**Activity:**
Below are the records; return every line from the one that contains "Click the 2XL size row label" to the last, exactly, skipping the pictures.

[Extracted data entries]
+ + + +
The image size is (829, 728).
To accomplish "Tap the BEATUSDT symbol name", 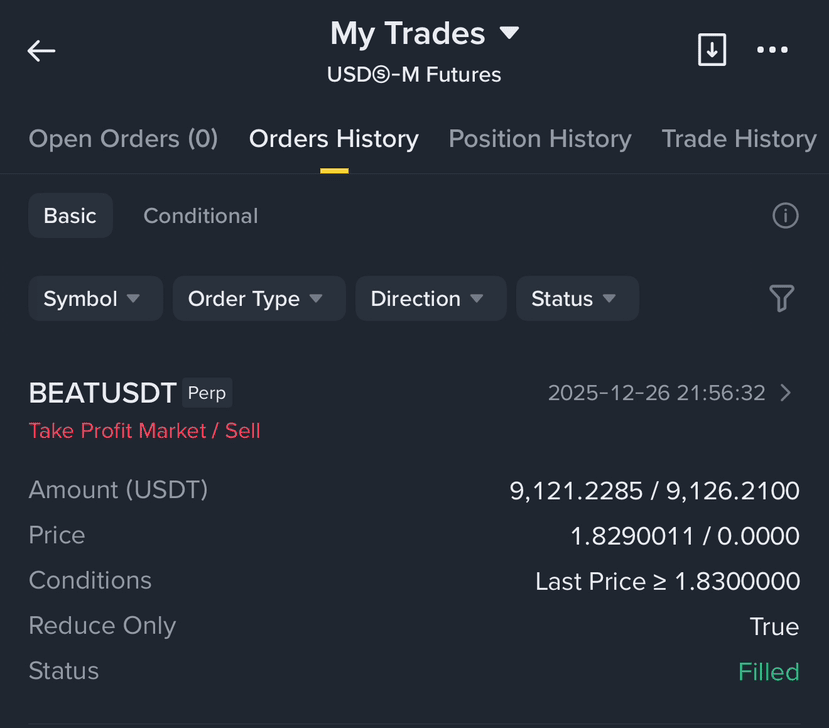I will [103, 393].
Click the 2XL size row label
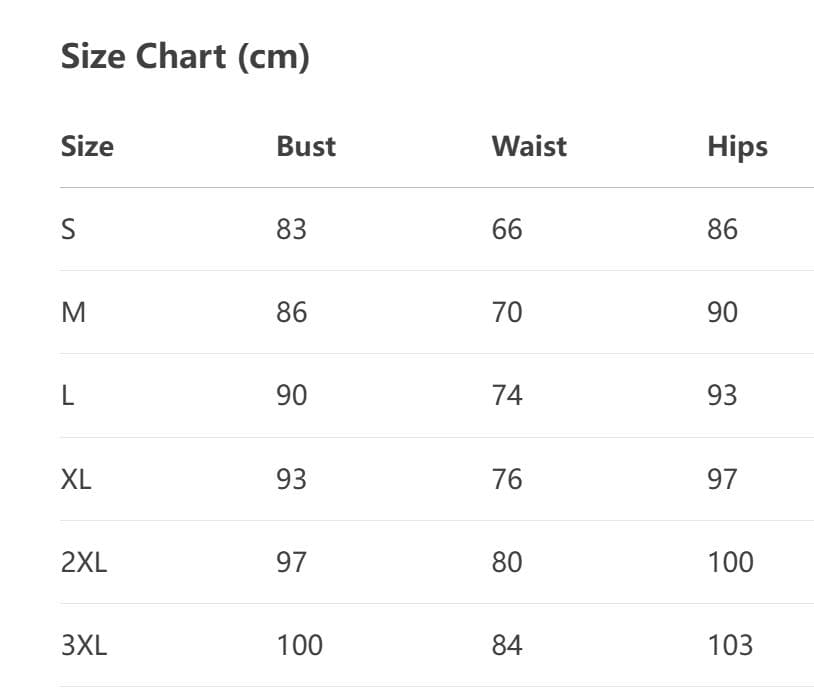This screenshot has height=691, width=814. tap(84, 562)
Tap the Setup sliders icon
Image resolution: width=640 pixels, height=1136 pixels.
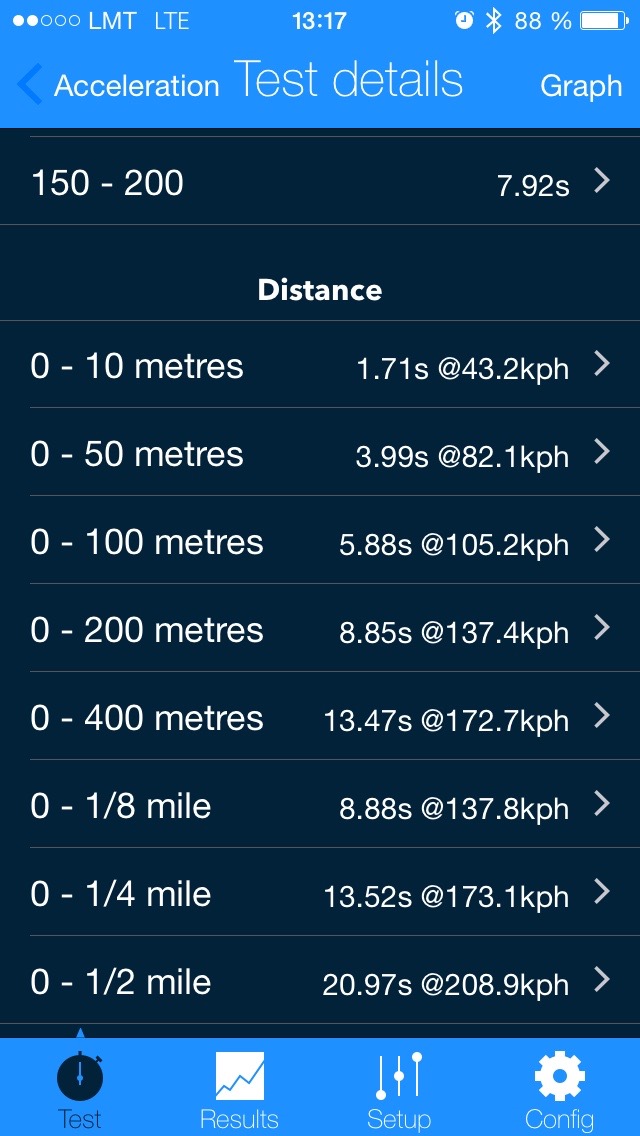399,1075
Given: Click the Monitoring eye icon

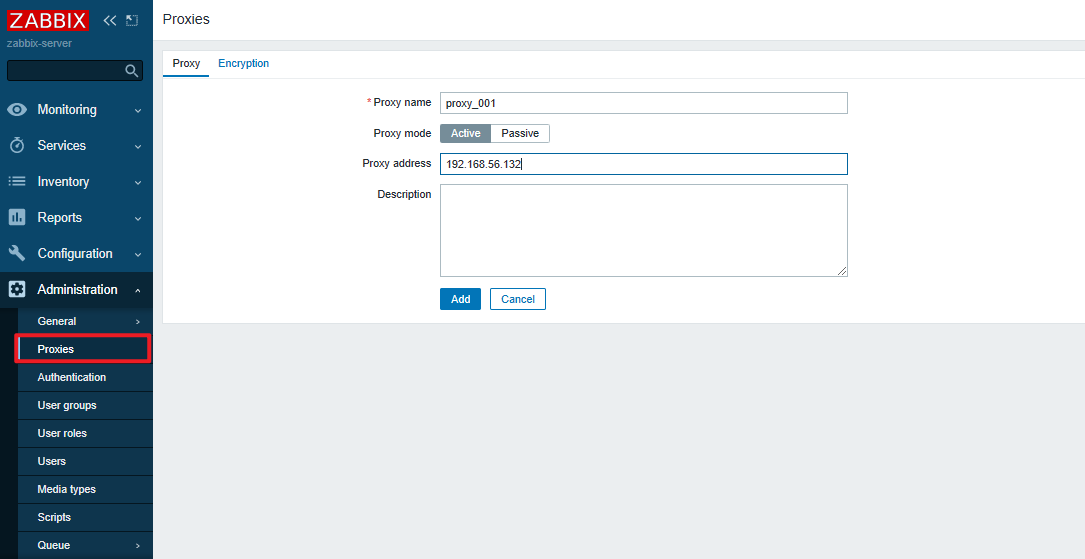Looking at the screenshot, I should [17, 110].
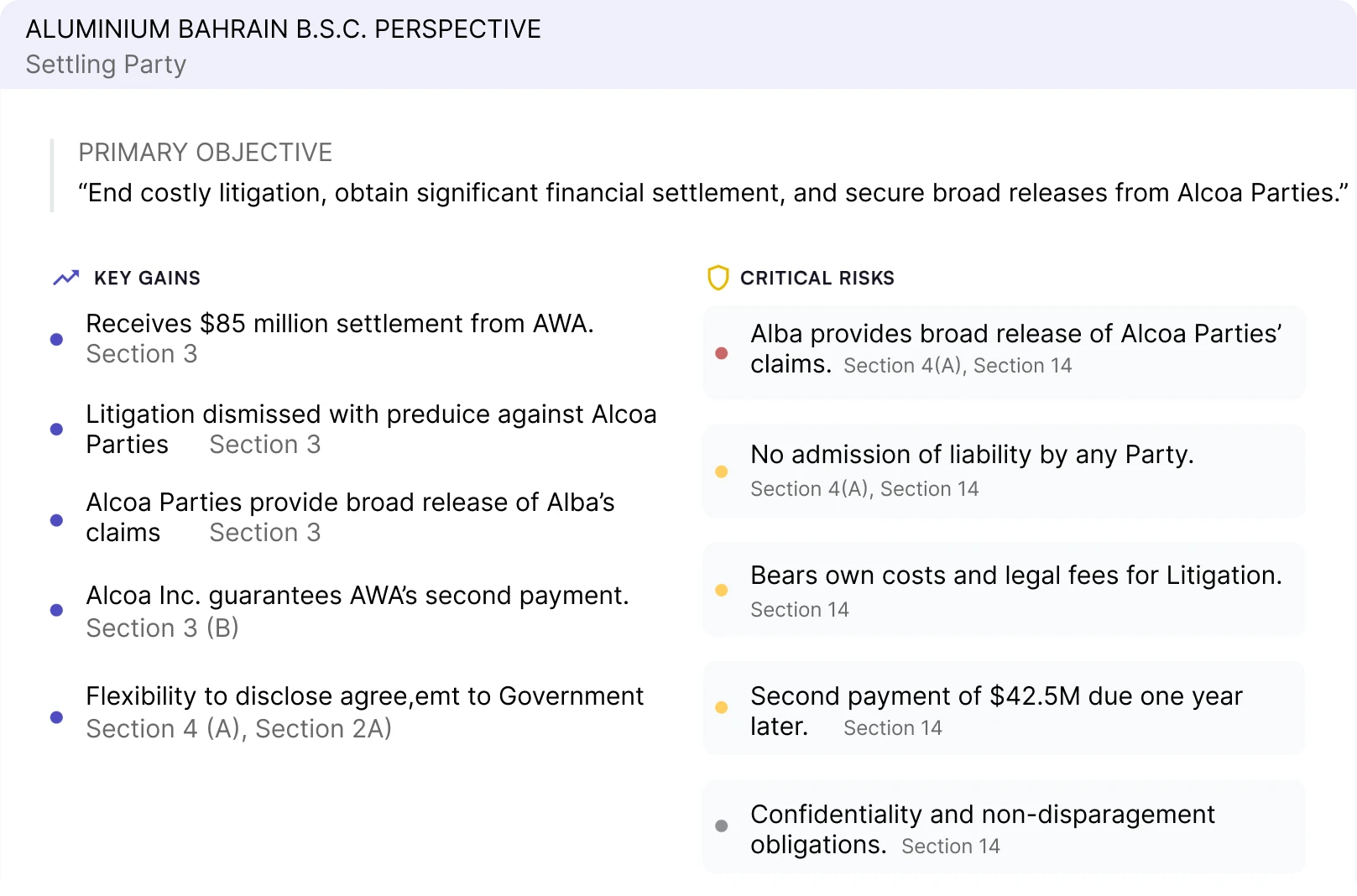Click the yellow dot beside No admission of liability

pyautogui.click(x=721, y=471)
+ + + +
**Written solution:**
Click the 2XL size row label
This screenshot has height=691, width=814. tap(84, 562)
Tap the Setup sliders icon
Image resolution: width=640 pixels, height=1136 pixels.
399,1075
Given: Click the Monitoring eye icon

Looking at the screenshot, I should [17, 110].
Click the yellow dot beside No admission of liability

pyautogui.click(x=721, y=471)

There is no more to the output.